In this project, I used CNNs to train models that would detect facial keypoints on images
Before we train our model, we need a dataloader and some transform functions to parse our asf files into a dataset. We load each image into memory only when we want to use them, and extract the relevant keypoint (nose, -6) from it.
This gave us the following photos:
For our CNN, we used 3 convolutional layers applying maxpool2d and relu after each layer. Our layers had 12, 24 and 32 output channels respectively. Following the convolutional layers, we had 2 fully connected layers with 120 and 2 output features respectively. The resulting 2 features correspond to the x and y of our output. Through playing around with various learning rates (0.001, 0.01, 0.0005), the default rate of 0.001 yielded the best results for us.
Training for 15 epoches, we got the following graphs of our training and validation loss
Training loss:
Validation loss:
Our nosetip model was fairly successful, yielding the following good results:
However, it fared poorly on less conventional faces, especially when heads were tilted at an angle: In both photos, the model seems to have mistook a curved difference in brightness for the nose-point.
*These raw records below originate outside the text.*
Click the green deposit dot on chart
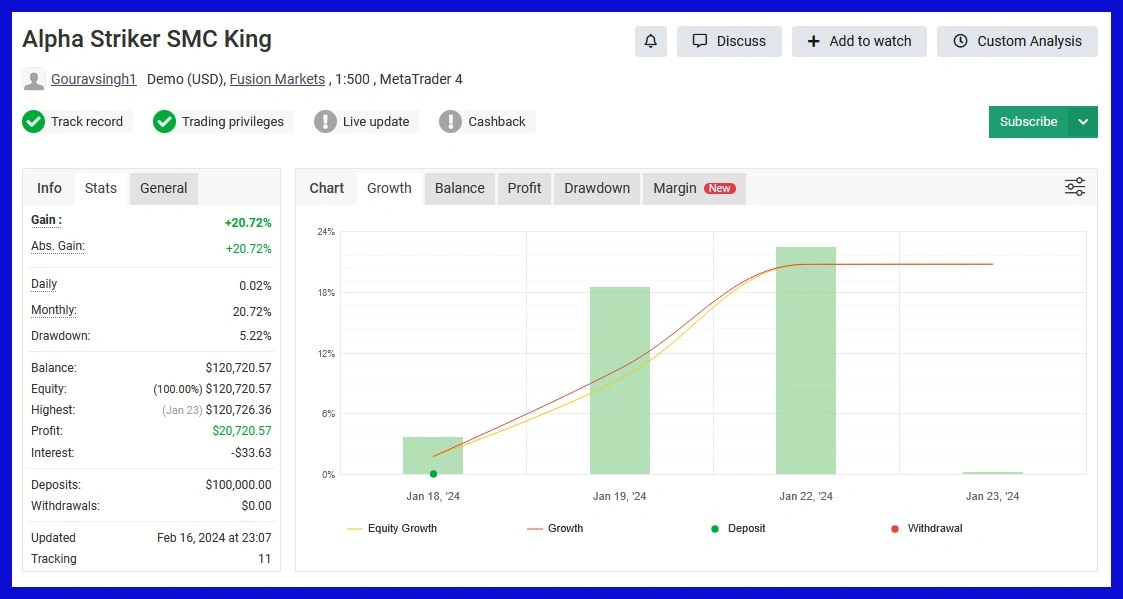Viewport: 1123px width, 599px height. pyautogui.click(x=433, y=474)
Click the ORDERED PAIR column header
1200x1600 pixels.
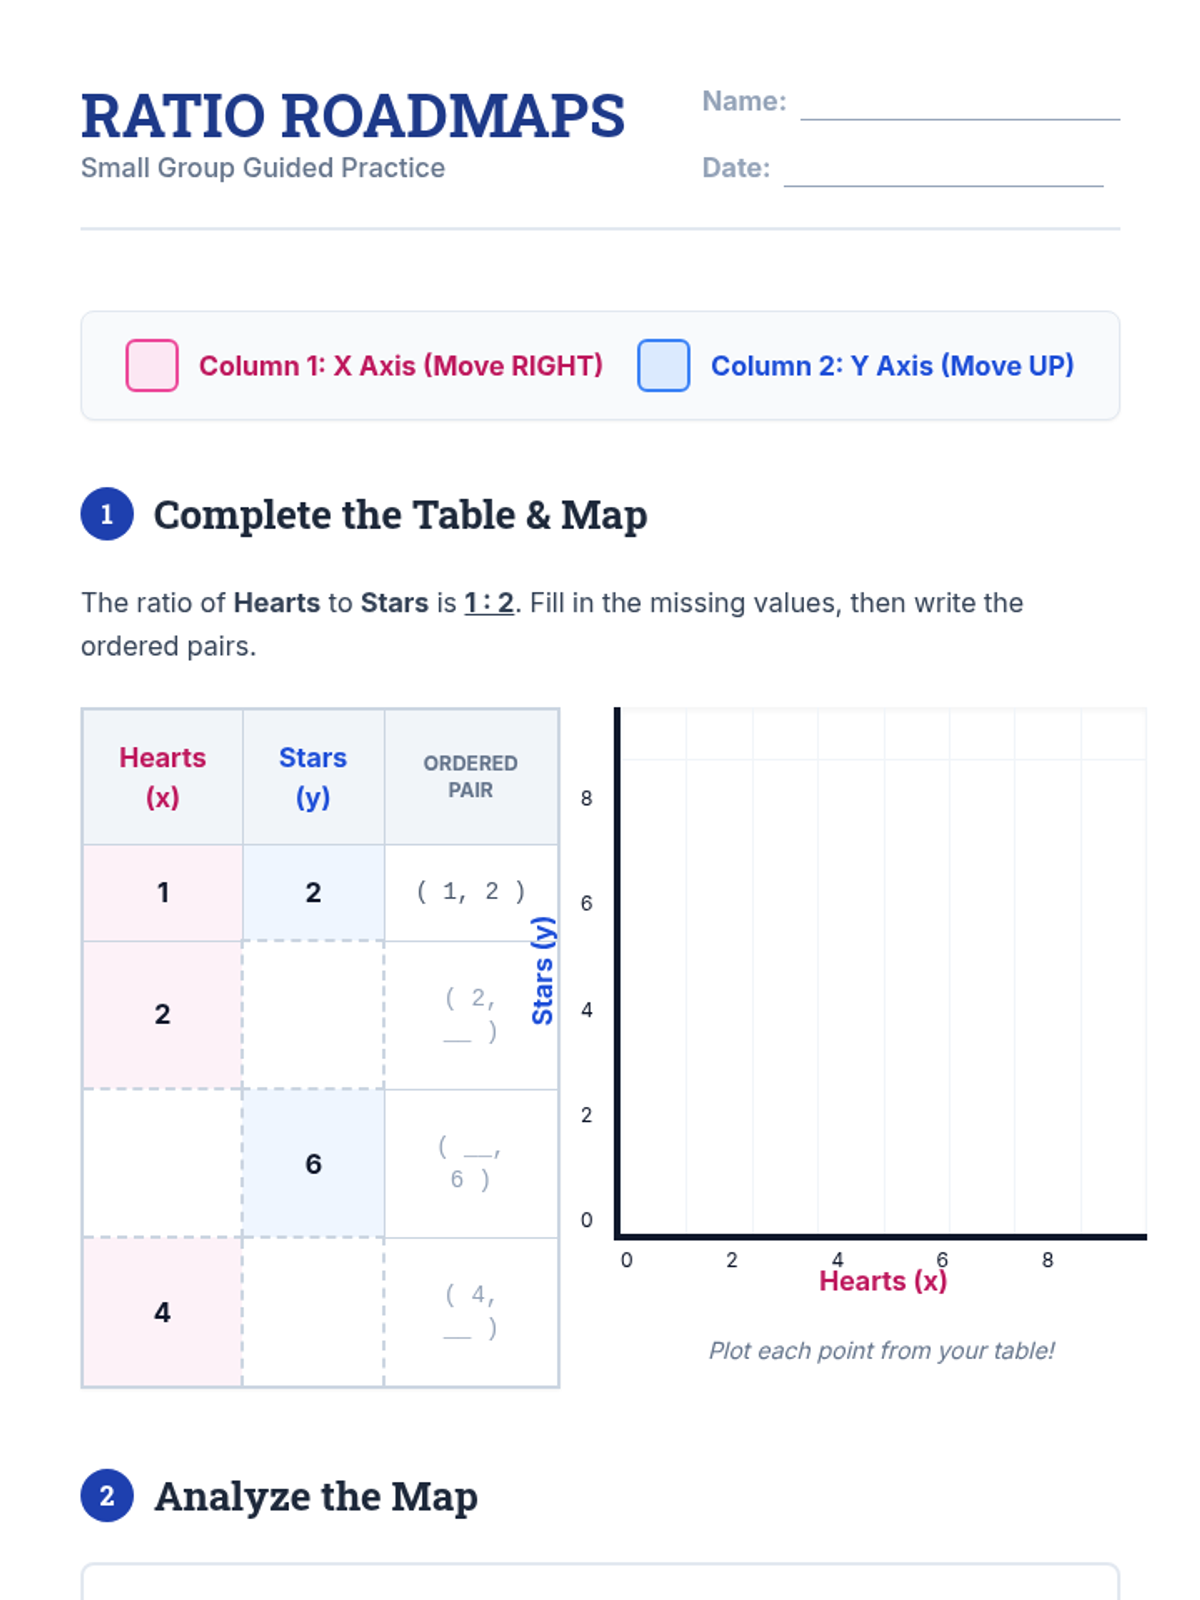470,777
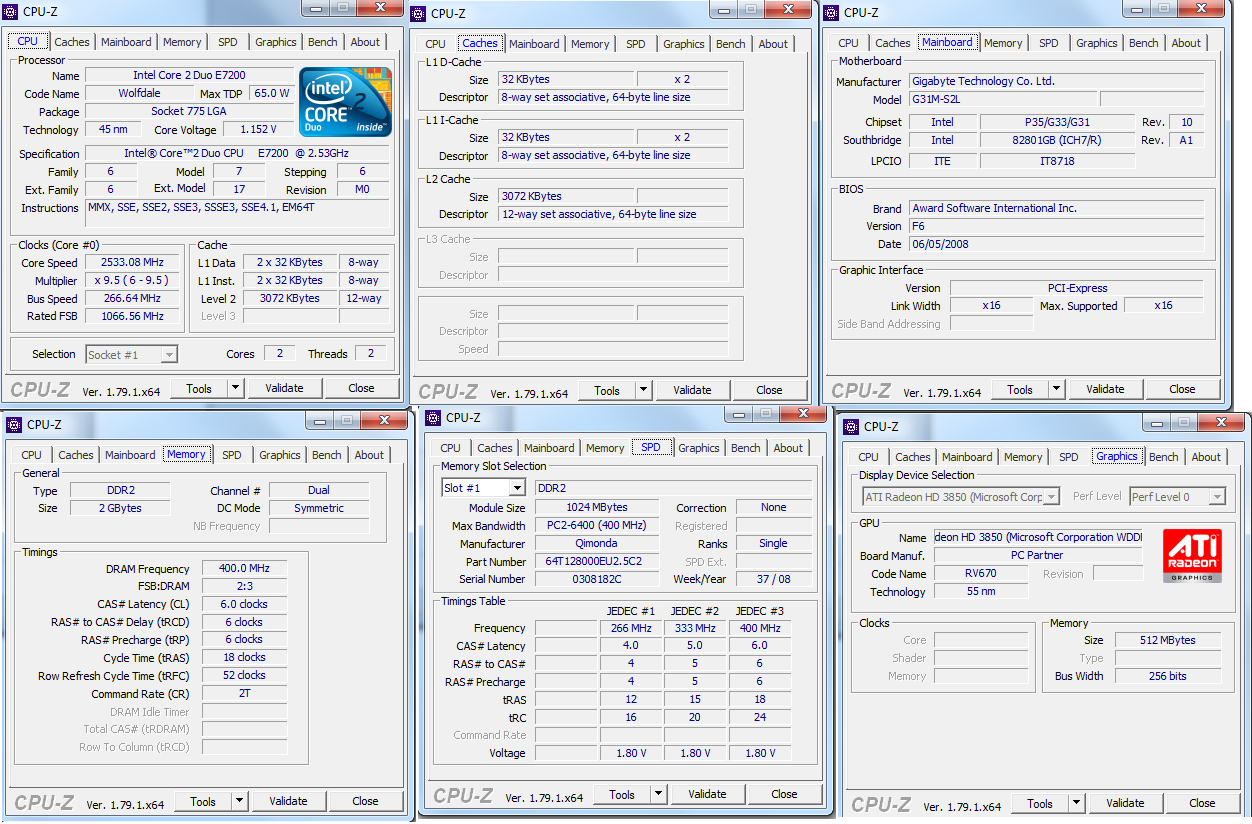Image resolution: width=1252 pixels, height=824 pixels.
Task: Open the Perf Level 0 dropdown
Action: click(x=1216, y=497)
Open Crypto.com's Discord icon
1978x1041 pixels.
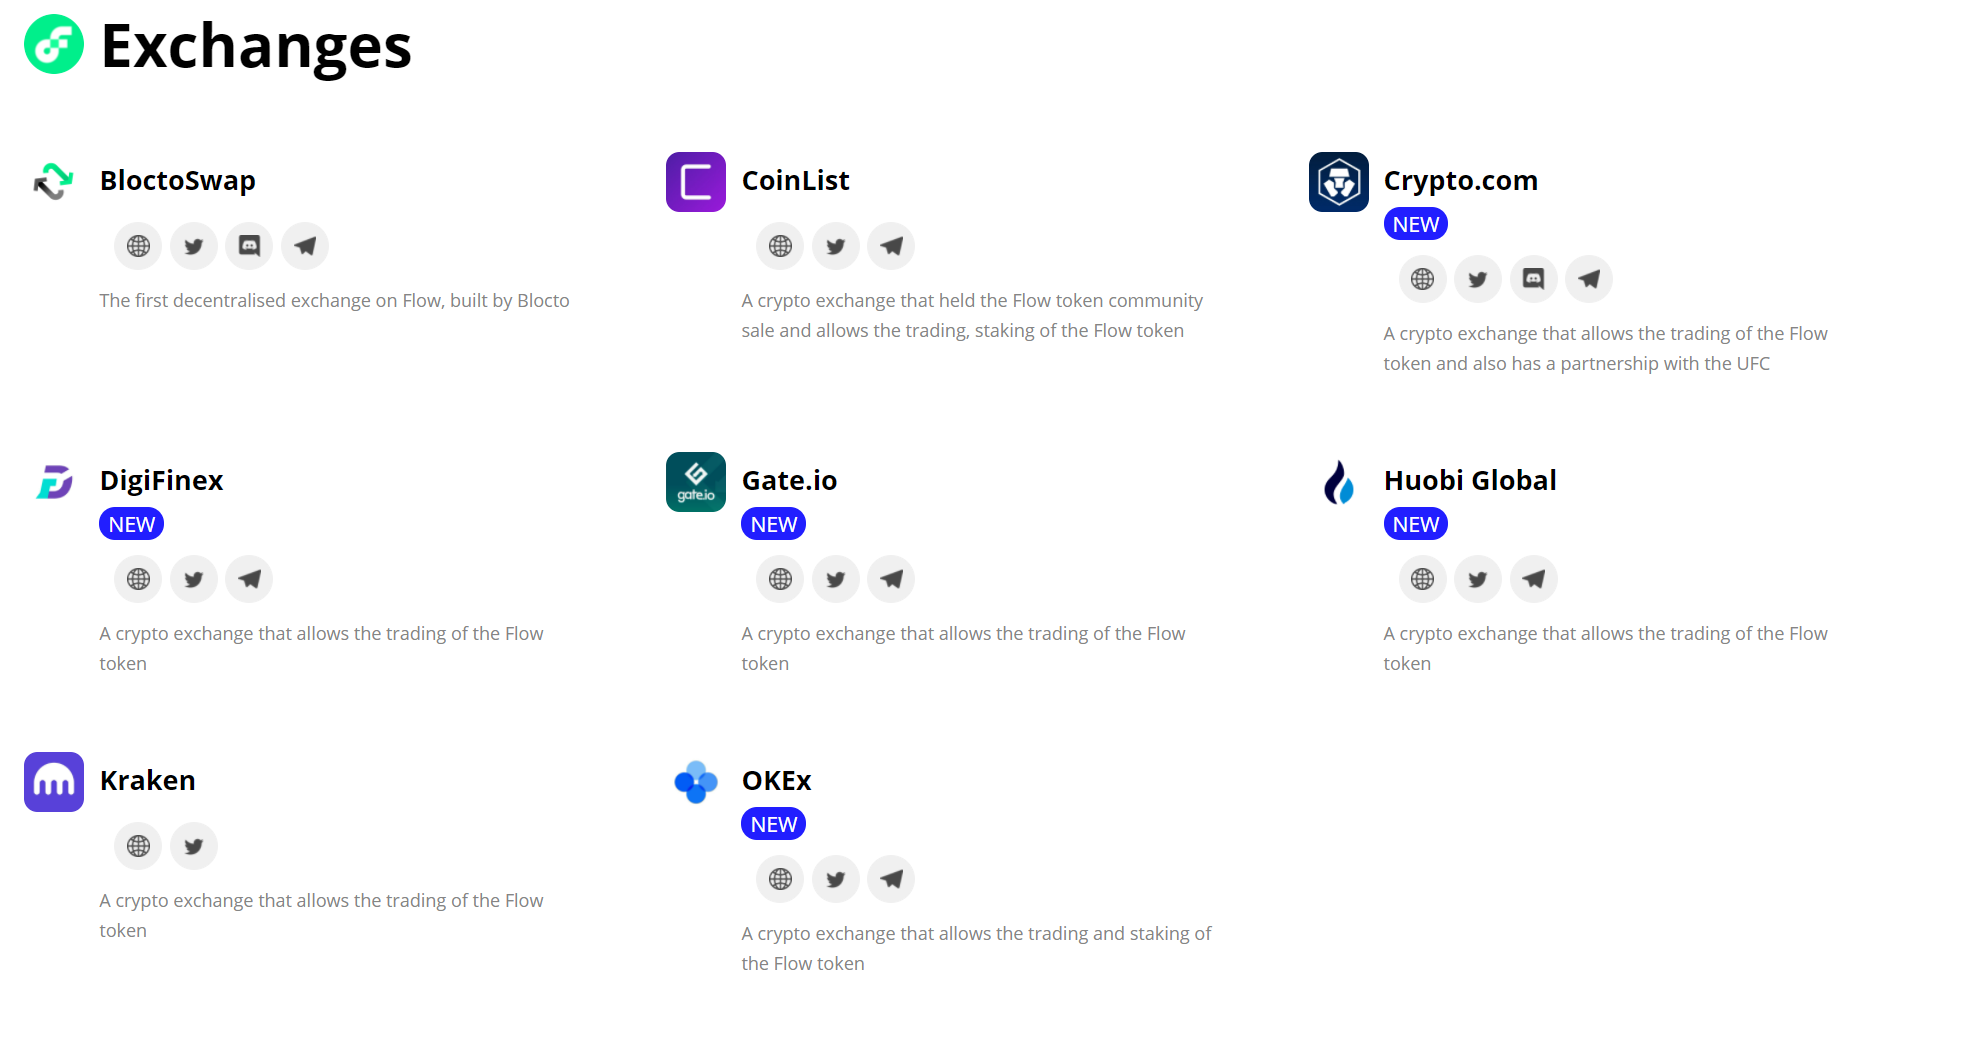tap(1533, 279)
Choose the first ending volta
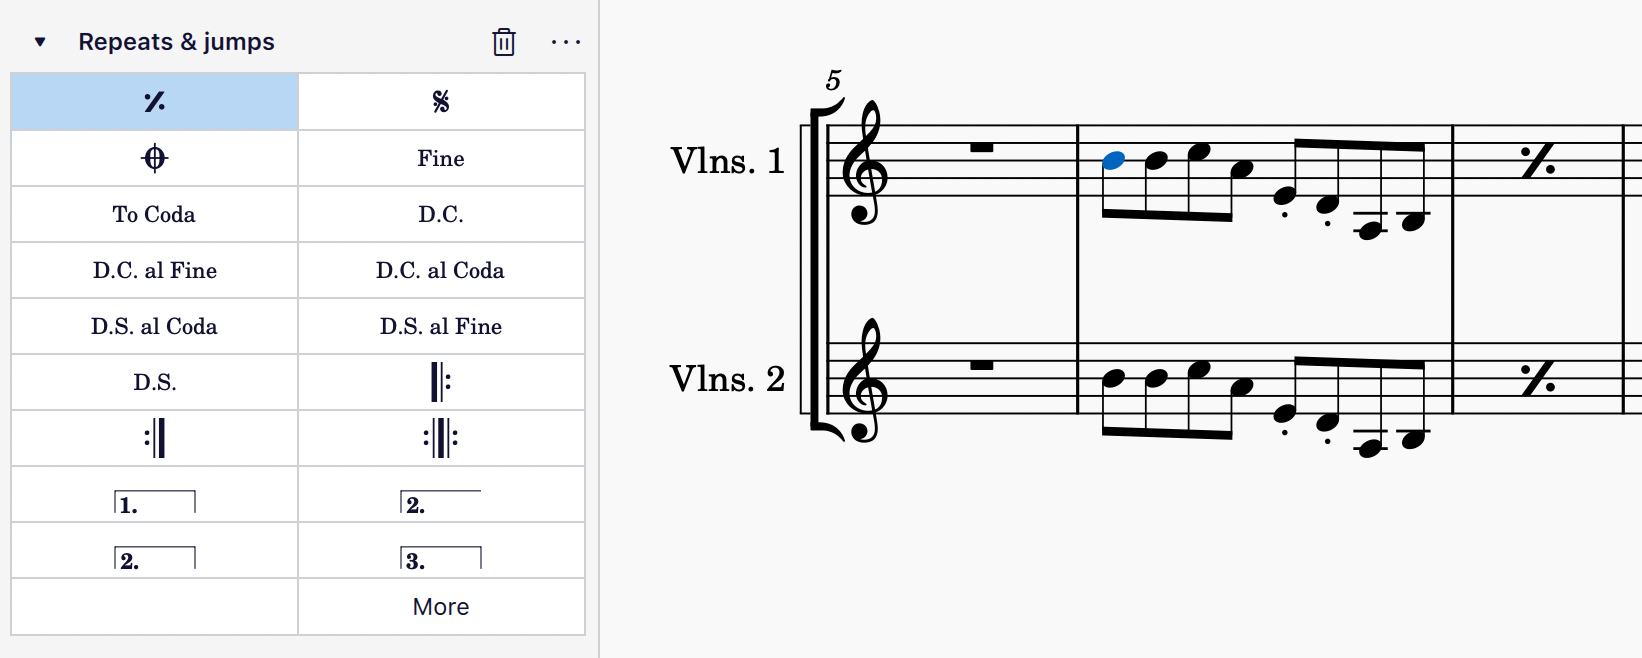Image resolution: width=1642 pixels, height=658 pixels. (154, 495)
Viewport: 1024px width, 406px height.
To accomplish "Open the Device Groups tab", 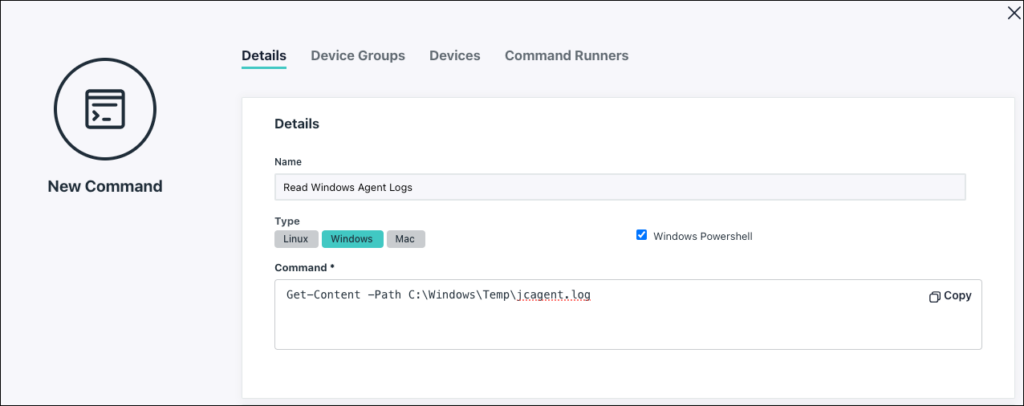I will (x=357, y=56).
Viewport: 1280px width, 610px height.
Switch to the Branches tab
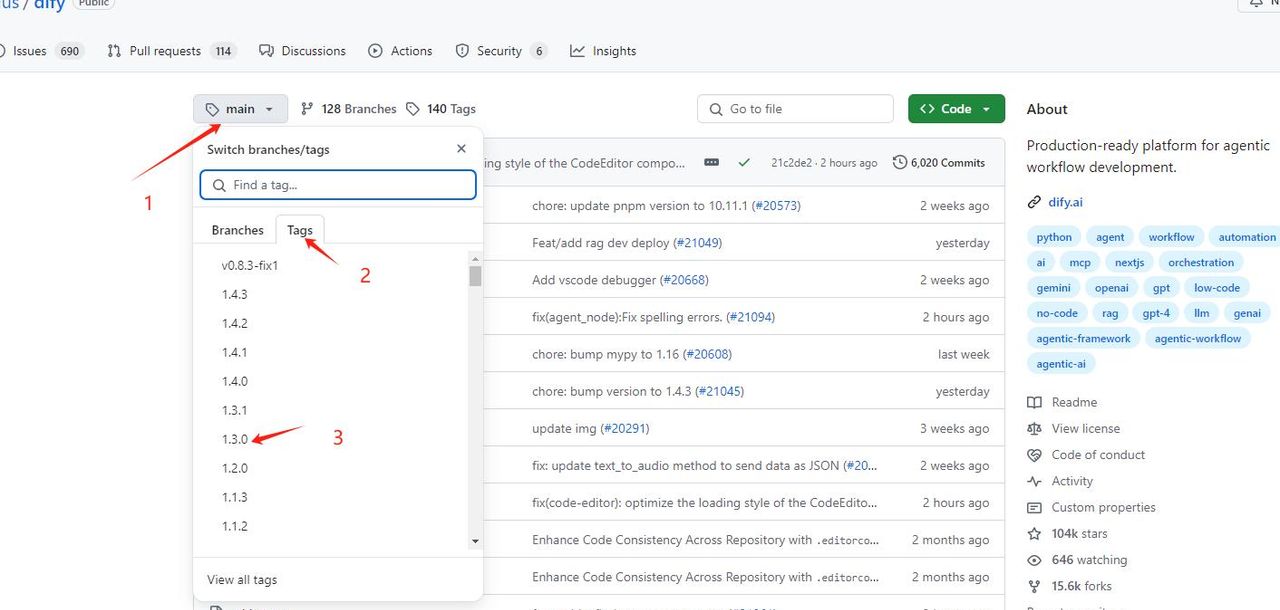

For the full facial keypoint detector, we added some transform functions that would try to prevent overfitting by giving variance to the images. We implemented a rotate transform function, which rotated the image and the corresponding points, as well as a translate function which would translate the image in some direction and move all corresponding points.
This gave us the following samples:
For our CNN, we used 5 convolutional layers applying maxpool2d and relu after each layer. Our layers had 12, 18, 23, 28 and 32 output channels respectively. Following the convolutional layers, we had 3 fully connected layers with 1000, 540 and 136 output features respectively. The resulting 2 features correspond to the x and y of our output. Through playing around with various learning rates (0.001, 0.01, 0.0005), the default rate of 0.001 yielded the best results for us.
Training for 25 epoches, we got the following graphs of our training and validation loss
Training loss:
Validation loss:
Our full facial model fared better than our nosepoint model, yielding the following good results:
However, our model still occasionally fared poorly on rotated faces, as well as faces with odd expressions: In this photo, our model largely managed to pick up the eye and nose keypoints, but failed to properly shape the mouth and jawline
In the following photos, our model was again off by a large translation, possibly due to the unique facial expression
We visualized some of the layers of our model, but due to the small convolution size (5x5) could not make out many distinct features.
On top of the augmentation transformations, we added a transformation that would crop the image to the bounding box, multiplied by some factor (1.7), so that we could recognize each face. We also saved the bounding box we used so we could scale the points back to their original coordinates
For our CNN, we used ResNet18, setting the first conv layer to receive 1 input channel and 64 output channels with a convolution size of 7x7. Our fully connected layer outputs 68x2 points to correspond to the points we need. We tried a learning rate of 0.001 and 0.01 for this, and found that we got a smaller training loss with a learning rate of 0.001.
We trained our model on 80% of the data, using the remaining 20% for validation. To keep metrics consistent with previous sections, we checked our loss by converting points to their proportional (float) values. We got the following graphs of our training and validation loss
Training loss:
Validation loss:
Our model managed to obtain a mean absolute loss of 21.5. We see the following samples from the test set:
When rescaling to the original image:
Lastly, we tested our model on some of my own images. We did not use a bounding box and simply input the image to the detector. The model performed well on conventional, zoomed in images of the face.
However, the model did not perform well on zoomed in images where the face was tilted at a large angle.
Presented with multiple faces, the model also struggles, drawing a box over both faces instead. This makes sense as this was not what the model was trained to do.